Why I’m Thankful to Have Two Home Churches
When I returned to New Life Community Church in Chicago after spring break in March, my friend gave me a hug and said, “Welcome home!”
When I returned to Chapel Pointe (CP) in Michigan after finals week in May, many people gave me hugs and said, “Welcome home!”
Now I was confused. How could I feel at home in two places? How could people in two different states think I belonged with them and was part of their community?
Ever since I was 17 months old, my family and I have attended the same church in West Michigan. Most of my good friends went to my church and youth group. Yes, I had friends and family who lived in different states and countries, but this was where I spent the majority of my time and built the deepest of my relationships.
Then my first year of college happened. On January 12, 2018, I received an acceptance email that set the course for my next four years of life. On August 15, 2018, my family drove me to downtown Chicago and left me there. I spent eight months living in the city, exploring new places, attending classes, doing homework, and making new friends. After visiting several churches in Chicago, I decided to become part of the New Life family.

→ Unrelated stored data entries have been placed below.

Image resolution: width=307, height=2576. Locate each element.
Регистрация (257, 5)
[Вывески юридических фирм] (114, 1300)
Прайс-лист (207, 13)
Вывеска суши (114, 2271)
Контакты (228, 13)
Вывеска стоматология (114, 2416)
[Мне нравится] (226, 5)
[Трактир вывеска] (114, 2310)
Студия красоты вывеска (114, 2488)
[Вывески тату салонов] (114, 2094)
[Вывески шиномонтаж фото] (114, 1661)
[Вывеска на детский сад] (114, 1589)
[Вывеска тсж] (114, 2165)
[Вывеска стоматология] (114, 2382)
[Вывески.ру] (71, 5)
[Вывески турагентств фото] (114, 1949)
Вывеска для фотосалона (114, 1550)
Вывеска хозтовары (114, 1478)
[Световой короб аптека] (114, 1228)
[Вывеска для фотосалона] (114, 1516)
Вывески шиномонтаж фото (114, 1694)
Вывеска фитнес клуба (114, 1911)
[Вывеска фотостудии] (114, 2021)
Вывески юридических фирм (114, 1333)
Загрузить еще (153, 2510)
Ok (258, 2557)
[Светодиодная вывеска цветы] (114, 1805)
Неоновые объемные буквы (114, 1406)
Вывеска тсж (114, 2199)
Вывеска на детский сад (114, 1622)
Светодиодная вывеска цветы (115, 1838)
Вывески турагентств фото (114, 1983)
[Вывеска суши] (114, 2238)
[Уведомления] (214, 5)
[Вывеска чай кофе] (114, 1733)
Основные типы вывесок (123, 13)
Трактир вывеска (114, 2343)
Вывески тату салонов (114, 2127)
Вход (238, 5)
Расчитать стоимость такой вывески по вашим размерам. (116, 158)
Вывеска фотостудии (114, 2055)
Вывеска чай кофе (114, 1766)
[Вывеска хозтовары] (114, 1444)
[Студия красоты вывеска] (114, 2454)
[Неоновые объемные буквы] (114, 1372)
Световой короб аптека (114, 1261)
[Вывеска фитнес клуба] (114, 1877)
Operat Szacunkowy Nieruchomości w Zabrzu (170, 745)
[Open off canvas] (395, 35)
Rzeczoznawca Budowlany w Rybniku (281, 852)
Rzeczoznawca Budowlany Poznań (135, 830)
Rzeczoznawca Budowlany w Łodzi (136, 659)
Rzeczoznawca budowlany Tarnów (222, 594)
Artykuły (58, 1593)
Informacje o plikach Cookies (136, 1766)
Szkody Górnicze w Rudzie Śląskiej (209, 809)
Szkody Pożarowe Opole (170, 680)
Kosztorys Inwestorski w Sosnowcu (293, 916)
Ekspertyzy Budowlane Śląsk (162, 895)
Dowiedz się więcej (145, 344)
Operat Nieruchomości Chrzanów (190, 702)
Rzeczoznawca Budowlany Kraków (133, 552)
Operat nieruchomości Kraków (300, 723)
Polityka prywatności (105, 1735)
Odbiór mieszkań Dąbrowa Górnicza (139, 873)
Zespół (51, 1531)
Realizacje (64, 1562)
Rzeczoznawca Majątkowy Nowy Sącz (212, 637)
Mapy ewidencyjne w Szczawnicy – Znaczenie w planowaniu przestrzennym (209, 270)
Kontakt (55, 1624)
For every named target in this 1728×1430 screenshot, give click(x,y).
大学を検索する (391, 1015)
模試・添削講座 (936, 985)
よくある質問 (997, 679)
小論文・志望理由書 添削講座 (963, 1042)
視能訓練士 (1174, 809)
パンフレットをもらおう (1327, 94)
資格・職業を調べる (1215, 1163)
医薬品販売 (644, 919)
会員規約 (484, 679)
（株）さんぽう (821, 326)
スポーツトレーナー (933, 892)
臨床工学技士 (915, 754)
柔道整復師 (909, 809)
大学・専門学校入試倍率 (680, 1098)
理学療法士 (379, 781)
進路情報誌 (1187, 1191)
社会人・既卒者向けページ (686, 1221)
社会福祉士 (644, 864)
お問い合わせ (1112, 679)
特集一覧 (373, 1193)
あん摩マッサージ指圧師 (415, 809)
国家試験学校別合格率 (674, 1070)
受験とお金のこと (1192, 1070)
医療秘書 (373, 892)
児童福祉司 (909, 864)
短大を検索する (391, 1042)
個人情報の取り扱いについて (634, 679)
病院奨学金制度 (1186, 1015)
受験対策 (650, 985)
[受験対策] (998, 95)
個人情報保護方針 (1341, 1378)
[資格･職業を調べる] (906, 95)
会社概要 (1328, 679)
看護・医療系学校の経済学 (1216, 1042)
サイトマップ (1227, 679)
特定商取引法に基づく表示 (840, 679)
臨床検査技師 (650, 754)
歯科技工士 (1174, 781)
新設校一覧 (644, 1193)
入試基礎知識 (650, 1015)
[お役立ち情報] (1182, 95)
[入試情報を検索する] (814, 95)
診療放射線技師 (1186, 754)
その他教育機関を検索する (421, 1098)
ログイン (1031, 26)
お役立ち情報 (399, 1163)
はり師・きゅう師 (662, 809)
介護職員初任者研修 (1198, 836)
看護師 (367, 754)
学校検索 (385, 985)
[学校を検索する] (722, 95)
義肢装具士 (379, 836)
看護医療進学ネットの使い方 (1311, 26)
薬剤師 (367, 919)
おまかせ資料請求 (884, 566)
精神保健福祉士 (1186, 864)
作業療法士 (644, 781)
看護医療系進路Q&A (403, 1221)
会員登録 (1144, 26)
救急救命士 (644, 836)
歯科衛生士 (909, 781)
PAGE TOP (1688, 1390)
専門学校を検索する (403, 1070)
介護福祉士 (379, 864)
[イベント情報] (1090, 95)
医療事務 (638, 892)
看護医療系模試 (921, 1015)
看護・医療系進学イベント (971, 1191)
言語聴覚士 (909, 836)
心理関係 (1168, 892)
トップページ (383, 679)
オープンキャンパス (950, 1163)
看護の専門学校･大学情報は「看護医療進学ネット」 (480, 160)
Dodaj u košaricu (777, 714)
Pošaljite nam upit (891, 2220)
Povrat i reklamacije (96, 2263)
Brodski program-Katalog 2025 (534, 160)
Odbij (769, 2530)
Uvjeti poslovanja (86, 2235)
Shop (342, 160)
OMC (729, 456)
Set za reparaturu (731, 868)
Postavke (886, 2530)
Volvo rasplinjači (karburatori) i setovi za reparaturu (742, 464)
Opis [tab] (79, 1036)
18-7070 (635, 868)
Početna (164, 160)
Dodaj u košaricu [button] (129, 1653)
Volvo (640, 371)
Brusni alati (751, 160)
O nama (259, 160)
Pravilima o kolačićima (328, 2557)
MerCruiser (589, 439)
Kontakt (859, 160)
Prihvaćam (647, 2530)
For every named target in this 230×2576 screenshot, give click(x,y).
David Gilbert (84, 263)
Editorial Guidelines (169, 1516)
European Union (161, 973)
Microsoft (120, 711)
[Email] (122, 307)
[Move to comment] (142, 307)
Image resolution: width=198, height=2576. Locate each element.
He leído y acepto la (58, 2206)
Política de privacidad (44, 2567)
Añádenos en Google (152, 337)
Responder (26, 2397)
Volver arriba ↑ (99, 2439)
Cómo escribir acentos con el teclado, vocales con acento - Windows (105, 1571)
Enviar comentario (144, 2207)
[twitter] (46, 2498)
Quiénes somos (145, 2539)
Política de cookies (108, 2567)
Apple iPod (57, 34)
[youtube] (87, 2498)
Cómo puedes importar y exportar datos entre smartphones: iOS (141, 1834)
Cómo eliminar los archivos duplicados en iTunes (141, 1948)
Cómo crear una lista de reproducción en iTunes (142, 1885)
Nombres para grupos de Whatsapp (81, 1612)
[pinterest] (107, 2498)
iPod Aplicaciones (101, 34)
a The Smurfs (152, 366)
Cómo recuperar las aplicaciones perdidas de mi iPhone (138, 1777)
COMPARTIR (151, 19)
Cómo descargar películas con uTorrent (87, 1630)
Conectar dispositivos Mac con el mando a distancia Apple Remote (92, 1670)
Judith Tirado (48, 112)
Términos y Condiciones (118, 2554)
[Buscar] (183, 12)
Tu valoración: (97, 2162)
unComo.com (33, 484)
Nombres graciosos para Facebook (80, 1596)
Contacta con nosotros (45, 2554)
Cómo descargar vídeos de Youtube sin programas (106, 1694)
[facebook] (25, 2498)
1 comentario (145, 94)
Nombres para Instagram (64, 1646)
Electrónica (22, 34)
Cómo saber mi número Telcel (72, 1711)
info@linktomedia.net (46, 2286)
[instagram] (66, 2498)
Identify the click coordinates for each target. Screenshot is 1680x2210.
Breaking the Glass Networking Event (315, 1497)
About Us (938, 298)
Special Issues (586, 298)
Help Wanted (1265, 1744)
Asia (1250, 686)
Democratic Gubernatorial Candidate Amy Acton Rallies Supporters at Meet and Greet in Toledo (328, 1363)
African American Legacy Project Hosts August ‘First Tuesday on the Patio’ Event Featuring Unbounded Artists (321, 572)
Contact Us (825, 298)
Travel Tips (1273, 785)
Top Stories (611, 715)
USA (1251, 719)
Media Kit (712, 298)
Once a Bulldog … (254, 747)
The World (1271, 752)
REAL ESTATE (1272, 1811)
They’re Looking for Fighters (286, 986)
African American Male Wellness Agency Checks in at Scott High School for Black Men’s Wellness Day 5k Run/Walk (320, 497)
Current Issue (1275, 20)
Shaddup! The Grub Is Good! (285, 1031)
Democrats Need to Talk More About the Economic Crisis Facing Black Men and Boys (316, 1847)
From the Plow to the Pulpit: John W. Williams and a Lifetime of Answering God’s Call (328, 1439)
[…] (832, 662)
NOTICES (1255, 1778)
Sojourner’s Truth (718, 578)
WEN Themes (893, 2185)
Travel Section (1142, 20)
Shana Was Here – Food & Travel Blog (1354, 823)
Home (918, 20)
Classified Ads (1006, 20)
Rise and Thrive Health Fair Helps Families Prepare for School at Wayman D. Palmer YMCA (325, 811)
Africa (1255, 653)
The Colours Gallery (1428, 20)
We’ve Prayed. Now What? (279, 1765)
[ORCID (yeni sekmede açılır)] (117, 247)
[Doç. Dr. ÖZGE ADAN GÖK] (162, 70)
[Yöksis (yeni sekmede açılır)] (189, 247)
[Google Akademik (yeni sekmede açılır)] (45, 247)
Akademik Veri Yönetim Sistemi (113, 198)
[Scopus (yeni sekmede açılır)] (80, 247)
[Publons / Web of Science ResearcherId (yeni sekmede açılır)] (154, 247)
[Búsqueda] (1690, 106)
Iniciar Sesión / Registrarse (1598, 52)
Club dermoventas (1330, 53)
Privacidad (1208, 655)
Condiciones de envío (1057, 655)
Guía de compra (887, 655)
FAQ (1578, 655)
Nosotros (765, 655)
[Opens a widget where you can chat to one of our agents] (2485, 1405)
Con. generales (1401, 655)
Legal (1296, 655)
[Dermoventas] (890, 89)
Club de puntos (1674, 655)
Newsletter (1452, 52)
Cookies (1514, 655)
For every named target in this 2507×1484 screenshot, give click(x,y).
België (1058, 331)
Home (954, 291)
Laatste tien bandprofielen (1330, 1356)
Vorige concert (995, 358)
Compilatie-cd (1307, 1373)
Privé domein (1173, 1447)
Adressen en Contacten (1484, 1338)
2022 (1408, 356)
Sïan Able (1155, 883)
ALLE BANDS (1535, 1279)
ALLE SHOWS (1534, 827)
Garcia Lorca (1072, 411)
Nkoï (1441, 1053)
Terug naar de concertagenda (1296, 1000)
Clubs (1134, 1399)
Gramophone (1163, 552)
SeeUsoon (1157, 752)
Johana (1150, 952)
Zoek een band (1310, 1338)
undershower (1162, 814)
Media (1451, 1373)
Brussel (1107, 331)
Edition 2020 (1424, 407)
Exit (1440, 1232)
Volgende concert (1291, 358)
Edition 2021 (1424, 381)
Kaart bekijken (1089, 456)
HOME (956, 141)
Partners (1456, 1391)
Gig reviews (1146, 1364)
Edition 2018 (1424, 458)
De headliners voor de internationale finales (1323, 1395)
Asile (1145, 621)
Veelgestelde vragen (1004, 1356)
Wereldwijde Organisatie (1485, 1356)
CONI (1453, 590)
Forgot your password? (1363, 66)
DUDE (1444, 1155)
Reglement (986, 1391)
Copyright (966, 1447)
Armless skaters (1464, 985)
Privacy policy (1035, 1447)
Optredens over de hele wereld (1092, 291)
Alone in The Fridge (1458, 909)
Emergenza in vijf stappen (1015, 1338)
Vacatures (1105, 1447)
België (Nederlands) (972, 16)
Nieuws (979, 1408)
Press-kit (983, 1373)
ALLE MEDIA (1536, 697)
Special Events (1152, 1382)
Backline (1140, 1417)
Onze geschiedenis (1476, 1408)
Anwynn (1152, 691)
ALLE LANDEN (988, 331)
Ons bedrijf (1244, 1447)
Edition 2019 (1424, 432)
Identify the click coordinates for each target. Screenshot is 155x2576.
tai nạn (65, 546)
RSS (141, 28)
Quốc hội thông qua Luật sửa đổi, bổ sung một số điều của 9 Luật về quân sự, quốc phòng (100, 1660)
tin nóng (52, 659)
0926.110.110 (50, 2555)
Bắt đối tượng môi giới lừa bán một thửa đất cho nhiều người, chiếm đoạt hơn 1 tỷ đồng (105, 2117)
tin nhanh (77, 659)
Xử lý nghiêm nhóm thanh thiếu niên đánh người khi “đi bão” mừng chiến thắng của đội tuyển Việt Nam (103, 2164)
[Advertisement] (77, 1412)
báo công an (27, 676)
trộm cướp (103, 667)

Somehow, I have come to feel mostly at home in both places. However, in both, I feel slightly out of place. At New Life, I am from out of town and don’t quite understand the Chicago culture most of the congregation is immersed in. At CP, I am unfamiliar with the new building expansion and the many people who have become involved in the ministry since I left. (Plus, all the kids I used to watch have grown like weeds!)
My church in Michigan has roughly 1,500 attenders. My church in Chicago has around 60 to 75. My church in Michigan worships in a brand-new auditorium that is part of a recent addition to the building. My church in Chicago worships in the sanctuary of a nearly 100-year-old building with stained-glass windows.
My church in Michigan is composed mostly of middle-class white people, many of whom have attended churches their entire lives. My church in Chicago includes whites, African-Americans, Puerto Ricans, Mexicans, and Asians of varying socioeconomic statuses, many of whom come from unbelieving families and have been discipled by people in the congregation.
Both churches are full of passionate worshipers of God who welcome new visitors with open arms. Both have strong communities in place through small groups and volunteer teams. I have dear friends in both congregations who have hearts of gold. And both churches have been abundantly blessed by God to minister to His people and those in the surrounding communities who need to experience His love.
At each of my home churches, I know that I am worshipping God with His people and that I am loved and wanted by them. I feel supported and encouraged any time I go to a service at one of them. So, I will enjoy the time I get to spend at Chapel Pointe with my family and longtime friends, and I will enjoy the months I spend in Chicago with my brothers and sisters at New Life.
If I wasn’t part of CP, I wouldn’t be able to see what a huge group of Christ followers could do when they are moved by the Holy Spirit to take their faith seriously. If I wasn’t part of New Life, I wouldn’t see how quickly a church can multiply when its members reach out into their community and make disciples.
I am so thankful for the blessing of being part of two vastly different congregations that teach me about the creativity of God and the diversity of His people. I relish the opportunity to dive into each community and pursue unity and Christlikeness. What a privilege to have so many friends in the Body of Christ!
How long have you attended your church? What do you love about it?
Have you ever felt torn between two “homes,” wondering where you belonged? How did God grow you through that experience?
Why do you think God puts us in one place for a while and then moves us to another? Could there be some benefit to not having a permanent home?